• Tidak ada hasil yang ditemukan

TINJAUAN PUSTAKA 2.1 Penyakit Skabies

2.2 Sanitasi Lingkungan

2.2.1 Penyediaan Air Bersih

Air merupakan komponen lingkungan yang penting bagi kehidupan manusia, karena tanpa air manusia tidak dapat hidup. Namun demikian air dapat menjadi malapetaka, bilamana tidak tersedia dalam kondisi yang benar baik kuantitas maupun kualitasnya. Pertumbuhan penduduk dan kegiatan manusia menyebabkan pencemaran sehingga kualitas air yang baik dan memenuhi persyaratan tertentu sulit diperoleh (Raini, 2004).

Selain sebagai komonen lingkungan, air juga merupakan zat yang paling penting dalam kehidupan setelah udara.

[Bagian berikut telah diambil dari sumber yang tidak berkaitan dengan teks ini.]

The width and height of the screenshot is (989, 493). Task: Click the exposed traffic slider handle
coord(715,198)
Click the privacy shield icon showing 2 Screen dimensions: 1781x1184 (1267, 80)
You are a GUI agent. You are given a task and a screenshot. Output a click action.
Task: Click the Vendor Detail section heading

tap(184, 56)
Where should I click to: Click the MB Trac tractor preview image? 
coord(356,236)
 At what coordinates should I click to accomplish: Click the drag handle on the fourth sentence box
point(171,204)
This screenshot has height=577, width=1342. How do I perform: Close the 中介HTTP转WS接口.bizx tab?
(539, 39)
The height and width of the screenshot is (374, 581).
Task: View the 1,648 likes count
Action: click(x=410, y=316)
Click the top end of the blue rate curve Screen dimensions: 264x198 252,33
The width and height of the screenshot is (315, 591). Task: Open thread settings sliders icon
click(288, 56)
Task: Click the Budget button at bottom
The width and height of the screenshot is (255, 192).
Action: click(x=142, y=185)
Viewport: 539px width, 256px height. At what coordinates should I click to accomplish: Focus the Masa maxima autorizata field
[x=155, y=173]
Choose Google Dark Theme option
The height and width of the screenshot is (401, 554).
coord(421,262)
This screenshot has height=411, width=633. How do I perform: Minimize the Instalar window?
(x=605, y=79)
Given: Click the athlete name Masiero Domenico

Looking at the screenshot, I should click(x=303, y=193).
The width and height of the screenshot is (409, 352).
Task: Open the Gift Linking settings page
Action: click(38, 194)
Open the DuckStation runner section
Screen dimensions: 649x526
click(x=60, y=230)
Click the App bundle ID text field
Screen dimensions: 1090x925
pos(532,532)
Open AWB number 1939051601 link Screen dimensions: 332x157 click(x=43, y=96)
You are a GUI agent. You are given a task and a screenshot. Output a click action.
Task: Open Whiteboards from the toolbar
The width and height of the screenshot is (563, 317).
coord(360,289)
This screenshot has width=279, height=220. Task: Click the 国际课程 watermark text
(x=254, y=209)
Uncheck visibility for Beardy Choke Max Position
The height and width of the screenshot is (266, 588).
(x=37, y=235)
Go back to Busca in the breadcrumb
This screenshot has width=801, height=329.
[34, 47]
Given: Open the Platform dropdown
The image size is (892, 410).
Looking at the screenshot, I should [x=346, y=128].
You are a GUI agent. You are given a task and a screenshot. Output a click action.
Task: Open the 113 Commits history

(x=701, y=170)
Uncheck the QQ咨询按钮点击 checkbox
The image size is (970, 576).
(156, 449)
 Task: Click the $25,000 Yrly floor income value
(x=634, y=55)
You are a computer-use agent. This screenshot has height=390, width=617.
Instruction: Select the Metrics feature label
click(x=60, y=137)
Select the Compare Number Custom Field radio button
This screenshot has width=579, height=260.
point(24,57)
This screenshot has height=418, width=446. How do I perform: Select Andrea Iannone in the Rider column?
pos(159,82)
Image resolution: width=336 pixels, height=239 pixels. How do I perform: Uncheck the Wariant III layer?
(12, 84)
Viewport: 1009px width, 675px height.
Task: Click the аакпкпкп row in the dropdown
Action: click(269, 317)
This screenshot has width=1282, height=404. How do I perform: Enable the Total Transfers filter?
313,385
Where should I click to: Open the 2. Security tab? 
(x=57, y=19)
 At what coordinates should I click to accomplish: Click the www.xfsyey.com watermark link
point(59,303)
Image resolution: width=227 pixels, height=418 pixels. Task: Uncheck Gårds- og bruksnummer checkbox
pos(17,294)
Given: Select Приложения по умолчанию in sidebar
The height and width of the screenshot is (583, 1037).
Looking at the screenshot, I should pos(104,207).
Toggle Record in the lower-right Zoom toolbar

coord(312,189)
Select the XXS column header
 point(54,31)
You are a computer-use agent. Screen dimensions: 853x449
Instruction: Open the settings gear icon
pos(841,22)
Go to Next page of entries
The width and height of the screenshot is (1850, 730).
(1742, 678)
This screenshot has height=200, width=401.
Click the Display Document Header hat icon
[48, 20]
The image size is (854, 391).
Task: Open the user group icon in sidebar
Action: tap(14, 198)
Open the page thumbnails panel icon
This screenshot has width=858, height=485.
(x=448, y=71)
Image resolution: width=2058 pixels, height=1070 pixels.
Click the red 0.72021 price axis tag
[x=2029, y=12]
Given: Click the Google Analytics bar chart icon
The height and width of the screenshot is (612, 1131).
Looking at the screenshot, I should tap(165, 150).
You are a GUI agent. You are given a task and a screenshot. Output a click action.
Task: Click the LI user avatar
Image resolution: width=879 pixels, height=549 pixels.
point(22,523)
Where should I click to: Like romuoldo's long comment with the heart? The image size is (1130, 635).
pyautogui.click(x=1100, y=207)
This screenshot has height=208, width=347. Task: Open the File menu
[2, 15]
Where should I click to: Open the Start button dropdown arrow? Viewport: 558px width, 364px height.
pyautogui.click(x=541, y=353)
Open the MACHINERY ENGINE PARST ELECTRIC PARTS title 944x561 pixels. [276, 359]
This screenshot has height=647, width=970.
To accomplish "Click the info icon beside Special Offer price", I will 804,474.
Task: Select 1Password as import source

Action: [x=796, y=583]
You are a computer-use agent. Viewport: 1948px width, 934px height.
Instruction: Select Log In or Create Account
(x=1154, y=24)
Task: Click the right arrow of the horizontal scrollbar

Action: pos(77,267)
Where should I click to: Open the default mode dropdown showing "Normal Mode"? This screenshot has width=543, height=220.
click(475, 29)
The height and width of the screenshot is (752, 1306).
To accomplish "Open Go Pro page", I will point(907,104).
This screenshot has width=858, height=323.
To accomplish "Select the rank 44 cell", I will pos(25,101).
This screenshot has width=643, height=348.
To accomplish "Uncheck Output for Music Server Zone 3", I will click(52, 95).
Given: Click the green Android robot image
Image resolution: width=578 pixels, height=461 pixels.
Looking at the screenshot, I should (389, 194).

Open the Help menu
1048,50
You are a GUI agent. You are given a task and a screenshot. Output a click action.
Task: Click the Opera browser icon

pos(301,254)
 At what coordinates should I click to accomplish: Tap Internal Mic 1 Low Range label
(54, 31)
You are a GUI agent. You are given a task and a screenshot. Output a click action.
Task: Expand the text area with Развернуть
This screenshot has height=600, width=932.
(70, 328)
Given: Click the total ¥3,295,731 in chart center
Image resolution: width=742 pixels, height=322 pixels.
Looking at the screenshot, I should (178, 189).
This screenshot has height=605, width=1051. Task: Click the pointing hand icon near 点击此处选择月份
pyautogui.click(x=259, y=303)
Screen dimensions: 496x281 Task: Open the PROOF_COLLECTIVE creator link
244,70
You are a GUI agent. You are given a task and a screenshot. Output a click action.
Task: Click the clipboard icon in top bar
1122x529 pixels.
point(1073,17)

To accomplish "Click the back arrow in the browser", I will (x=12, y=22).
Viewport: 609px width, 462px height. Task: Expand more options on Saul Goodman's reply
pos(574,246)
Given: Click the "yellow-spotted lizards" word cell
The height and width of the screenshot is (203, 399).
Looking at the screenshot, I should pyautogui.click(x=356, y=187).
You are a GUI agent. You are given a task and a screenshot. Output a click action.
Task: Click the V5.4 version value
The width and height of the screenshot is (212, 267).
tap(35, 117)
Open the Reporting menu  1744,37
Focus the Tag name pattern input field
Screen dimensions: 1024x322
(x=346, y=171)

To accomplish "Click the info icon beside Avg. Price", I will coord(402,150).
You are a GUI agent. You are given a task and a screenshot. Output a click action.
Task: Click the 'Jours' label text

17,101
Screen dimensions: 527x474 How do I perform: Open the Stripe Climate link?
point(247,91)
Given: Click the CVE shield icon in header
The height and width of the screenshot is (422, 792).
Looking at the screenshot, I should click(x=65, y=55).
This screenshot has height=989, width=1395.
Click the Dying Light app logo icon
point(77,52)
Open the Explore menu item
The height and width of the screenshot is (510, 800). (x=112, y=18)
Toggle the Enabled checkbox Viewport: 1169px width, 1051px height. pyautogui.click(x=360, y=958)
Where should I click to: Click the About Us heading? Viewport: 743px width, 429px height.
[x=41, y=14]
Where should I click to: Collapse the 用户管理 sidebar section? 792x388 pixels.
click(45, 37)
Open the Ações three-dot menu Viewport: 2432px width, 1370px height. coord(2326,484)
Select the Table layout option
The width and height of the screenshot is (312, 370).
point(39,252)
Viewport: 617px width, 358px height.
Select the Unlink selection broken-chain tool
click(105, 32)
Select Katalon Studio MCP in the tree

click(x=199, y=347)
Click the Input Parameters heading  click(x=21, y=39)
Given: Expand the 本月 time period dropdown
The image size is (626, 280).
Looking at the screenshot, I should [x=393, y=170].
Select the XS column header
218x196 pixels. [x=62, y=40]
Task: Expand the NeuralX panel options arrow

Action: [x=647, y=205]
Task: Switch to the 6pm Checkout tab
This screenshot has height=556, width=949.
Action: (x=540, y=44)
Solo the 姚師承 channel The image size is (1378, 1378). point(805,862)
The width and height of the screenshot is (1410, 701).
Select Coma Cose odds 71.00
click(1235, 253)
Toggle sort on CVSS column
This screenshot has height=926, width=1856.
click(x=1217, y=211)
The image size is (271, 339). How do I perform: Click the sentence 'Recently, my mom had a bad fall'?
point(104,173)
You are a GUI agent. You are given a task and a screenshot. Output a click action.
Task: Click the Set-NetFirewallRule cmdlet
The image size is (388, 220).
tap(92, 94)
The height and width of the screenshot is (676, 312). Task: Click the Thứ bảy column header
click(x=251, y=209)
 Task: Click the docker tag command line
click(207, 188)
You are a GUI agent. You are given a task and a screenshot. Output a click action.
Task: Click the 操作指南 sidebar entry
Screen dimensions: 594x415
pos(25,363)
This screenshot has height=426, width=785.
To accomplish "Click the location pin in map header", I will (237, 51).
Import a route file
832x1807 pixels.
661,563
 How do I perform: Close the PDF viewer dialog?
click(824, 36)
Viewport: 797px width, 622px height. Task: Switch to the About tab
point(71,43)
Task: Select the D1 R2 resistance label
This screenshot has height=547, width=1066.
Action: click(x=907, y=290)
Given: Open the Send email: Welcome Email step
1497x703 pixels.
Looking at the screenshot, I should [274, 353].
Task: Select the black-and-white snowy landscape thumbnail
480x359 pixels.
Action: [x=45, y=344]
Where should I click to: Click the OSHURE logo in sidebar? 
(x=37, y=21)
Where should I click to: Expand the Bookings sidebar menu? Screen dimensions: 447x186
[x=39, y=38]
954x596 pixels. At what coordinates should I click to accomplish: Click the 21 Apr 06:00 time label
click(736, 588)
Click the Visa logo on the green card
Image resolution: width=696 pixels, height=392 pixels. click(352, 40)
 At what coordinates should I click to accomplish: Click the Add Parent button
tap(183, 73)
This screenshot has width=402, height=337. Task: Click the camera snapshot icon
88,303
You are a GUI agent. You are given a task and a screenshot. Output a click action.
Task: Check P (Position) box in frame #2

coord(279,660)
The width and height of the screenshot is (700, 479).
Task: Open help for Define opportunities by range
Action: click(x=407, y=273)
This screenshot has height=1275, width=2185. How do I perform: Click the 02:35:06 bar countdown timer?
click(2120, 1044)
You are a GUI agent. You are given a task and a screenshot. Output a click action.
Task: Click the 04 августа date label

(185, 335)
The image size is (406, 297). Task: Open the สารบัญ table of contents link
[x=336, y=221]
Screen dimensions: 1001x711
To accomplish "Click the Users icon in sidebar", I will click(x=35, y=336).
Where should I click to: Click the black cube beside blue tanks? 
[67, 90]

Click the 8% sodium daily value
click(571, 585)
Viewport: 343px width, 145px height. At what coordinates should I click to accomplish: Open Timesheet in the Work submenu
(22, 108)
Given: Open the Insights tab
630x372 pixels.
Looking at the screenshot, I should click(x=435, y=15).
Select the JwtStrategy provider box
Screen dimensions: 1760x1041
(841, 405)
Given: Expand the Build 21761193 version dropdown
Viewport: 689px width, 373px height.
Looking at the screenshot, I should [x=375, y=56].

Sekitar tiga per empat bagian dari tubuh kita terdiri dari air dan tidak seorangpun dapat bertahan hidup lebih dari 4-5 hari tanpa minum air. Selain itu, air juga dipergunakan untuk memasak, mencuci, mandi, dan membersihkan kotoran yang ada di sekitar rumah. Air juga digunakan untuk keperluan industri, pertanian, pemadam kebakaran, tempat rekreasi, transportasi, dan lain-lain.

Volume air dalam tubuh manusia rata-rata 65% dari total berat badannya, dan volume tersebut sangat bervariasi pada masing-masing orang, bahkan juga bervariasi antara bagian-bagian tubuh seseorang. Volume rata-rata kebutuhan air setiap individu per hari berkisar antara 100-200 liter atau 35-40 galon (Chandra, 2007).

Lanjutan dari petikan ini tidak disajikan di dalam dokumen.